Third, Sagan and Valentino insist that the treaty will be ineffective, but how can this be known in advance and over the long term? The purpose of the treaty is to delegitimize nuclear weapons based on basic principles of international humanitarian, human rights, and environmental law. Can the treaty’s supporters translate its norms into wider political effects that are consistent with the treaty? That remains to be seen. Evidence from other “humanitarian disarmament” treaties (such as the ban against anti-personnel land mines) and other nuclear initiatives (such as the movement against nuclear testing) certainly suggests it is possible.

But if not this treaty at this time, what? The treaty’s proponents well understand that they are working against powerful vested interests—that they are a relatively disempowered non-nuclear many compared to the empowered nuclear few. But are the 122 states that voted for the treaty expected instead to quietly accept a permanently nuclear-armed world and the dangers that go with it? To advocate only for those changes in nuclear practices that leave the logic of deterrence undisturbed and the legitimacy of nuclear violence intact?
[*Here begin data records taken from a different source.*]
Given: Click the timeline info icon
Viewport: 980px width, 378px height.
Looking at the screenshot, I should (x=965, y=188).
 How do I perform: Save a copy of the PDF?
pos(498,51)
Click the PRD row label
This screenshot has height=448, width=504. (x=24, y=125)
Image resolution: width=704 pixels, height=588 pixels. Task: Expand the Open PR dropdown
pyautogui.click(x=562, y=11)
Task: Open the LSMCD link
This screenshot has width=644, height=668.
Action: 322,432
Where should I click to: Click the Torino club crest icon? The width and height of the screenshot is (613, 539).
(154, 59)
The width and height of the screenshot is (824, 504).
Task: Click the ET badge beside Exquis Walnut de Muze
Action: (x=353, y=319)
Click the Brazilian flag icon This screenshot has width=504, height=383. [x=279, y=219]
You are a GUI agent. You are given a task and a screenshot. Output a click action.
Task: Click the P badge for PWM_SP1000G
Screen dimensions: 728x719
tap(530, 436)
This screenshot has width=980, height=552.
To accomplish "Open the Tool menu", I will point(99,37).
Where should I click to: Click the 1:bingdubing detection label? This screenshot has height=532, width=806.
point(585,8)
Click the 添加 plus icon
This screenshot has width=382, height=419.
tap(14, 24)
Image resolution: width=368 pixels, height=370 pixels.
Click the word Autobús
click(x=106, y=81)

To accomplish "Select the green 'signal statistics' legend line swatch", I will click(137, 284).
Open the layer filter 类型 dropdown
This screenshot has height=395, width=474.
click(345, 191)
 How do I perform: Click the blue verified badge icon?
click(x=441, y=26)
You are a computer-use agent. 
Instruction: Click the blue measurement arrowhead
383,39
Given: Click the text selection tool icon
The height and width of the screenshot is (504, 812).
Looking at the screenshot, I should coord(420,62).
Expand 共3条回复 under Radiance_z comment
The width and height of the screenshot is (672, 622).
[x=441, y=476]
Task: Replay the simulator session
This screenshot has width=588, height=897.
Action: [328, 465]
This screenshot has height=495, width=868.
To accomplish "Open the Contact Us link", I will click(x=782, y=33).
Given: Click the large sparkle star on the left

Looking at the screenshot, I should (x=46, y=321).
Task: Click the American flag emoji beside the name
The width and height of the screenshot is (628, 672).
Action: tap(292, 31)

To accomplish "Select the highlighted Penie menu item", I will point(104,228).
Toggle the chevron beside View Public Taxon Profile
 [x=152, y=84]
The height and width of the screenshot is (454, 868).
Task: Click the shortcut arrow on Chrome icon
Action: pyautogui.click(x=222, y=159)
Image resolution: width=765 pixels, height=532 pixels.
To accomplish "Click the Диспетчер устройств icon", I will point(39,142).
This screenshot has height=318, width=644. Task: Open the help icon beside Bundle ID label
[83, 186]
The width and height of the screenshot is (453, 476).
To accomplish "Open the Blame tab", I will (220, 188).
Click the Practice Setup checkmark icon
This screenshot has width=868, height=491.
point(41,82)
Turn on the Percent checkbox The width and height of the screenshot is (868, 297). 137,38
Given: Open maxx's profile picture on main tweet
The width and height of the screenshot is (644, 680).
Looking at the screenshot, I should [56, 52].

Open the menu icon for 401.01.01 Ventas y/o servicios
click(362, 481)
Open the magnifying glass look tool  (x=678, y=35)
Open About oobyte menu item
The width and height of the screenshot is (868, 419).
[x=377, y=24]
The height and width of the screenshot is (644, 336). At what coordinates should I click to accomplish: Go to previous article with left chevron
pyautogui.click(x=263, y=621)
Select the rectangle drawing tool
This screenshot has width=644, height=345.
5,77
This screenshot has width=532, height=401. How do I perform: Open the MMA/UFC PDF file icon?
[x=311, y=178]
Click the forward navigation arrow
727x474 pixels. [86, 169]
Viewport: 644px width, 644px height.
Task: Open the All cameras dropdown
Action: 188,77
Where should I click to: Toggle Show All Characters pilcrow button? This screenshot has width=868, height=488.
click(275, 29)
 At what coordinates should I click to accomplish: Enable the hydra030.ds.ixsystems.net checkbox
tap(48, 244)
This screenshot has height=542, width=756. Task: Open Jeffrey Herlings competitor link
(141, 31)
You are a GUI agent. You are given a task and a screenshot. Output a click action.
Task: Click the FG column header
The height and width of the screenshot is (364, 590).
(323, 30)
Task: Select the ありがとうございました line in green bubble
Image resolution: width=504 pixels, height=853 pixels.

To trust the nuclear-armed to manage their arsenals “responsibly?” Are these states not allowed to exercise their collective will through the United Nations—to shift the debate on and context around a difficult transnational problem that affects them just as much as it affects the nuclear-armed? Arguing in advance that the treaty will be ineffective is arguing for the nuclear status quo—a status quo that a great many states find unacceptable.

Finally, Sagan and Valentino seem to reject the idea that nuclear weapons are illegitimate—an idea that underpins the humanitarian initiative and the prohibition treaty. They opt instead for what has been labelled elsewhere “responsible nuclear sovereignty.”  But the humanitarian initiative was not about nuancing deterrence and moderating nuclear weapon practices; the New Agenda Coalition and the Non-Aligned Movement have tried that for years. The core rationale of the prohibition treaty is that relying on imperfect deterrence practices seemingly in perpetuity is fundamentally dangerous, given what is known about the likely terrible consequences of even a “limited” nuclear war. The treaty and the humanitarian initiative are grappling with the age-old paradox of nuclear deterrence: that its effects, such as they are, require a credible threat to use nuclear weapons. This requirement generates force structures, postures, and crisis behavior that can increase the chances of nuclear weapon use, all in the name of deterrence and security. It is the doctrine of nuclear deterrence that is ultimately the greatest source of nuclear risk—not specific nuclear practices such as expansive targeting or maintaining arsenals on high alert.

Sagan and Valentino argue that risk reduction measures should be prioritized instead of prohibition. But risk reduction and prohibition are not mutually exclusive. The Open-Ended Working Group’s report and the UN mandate for the prohibition treaty negotiations set out and advocated just such measures. Supporters of the humanitarian initiative, in recognition that the initiative isn’t reducible to the prohibition treaty alone, should continue to engage with recommendations for risk reduction, as Sagan and Valentino suggest. But what is essential is that such measures do not reinforce the perceived legitimacy of nuclear weapons—and that they are understood as temporary, pending the total elimination of nuclear weapons as envisioned in the NPT.